▸ Prompt:
In the data that follows, count each line holding the string "LONG"; answer with the number only.

▸ Supplied records:
⟨

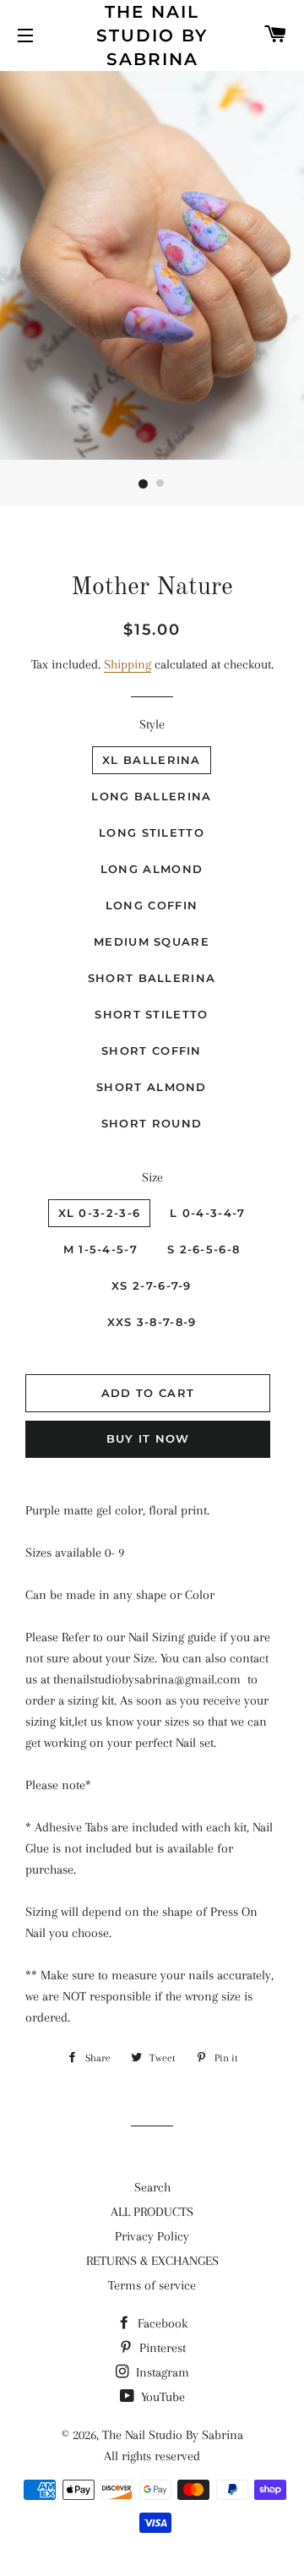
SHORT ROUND (151, 1123)
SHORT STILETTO (151, 1014)
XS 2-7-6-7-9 (151, 1285)
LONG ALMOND (151, 869)
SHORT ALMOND (151, 1087)
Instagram (161, 2372)
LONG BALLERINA (151, 796)
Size (152, 1177)
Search (152, 2187)
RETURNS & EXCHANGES (152, 2260)
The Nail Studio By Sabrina (152, 35)
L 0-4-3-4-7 (207, 1213)
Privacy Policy (152, 2236)
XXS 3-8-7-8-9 (152, 1322)
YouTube (161, 2396)
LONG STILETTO (151, 832)
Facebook (160, 2323)
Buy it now (148, 1438)
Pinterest (161, 2347)
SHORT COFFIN (151, 1050)
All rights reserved (152, 2456)
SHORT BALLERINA (152, 978)
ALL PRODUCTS (152, 2211)
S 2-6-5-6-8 (203, 1249)
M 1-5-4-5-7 (100, 1249)
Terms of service (152, 2285)
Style (152, 724)
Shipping (127, 664)
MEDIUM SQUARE (151, 941)
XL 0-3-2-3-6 (99, 1213)
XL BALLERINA (151, 760)
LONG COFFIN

⟩

▸ Written solution:
4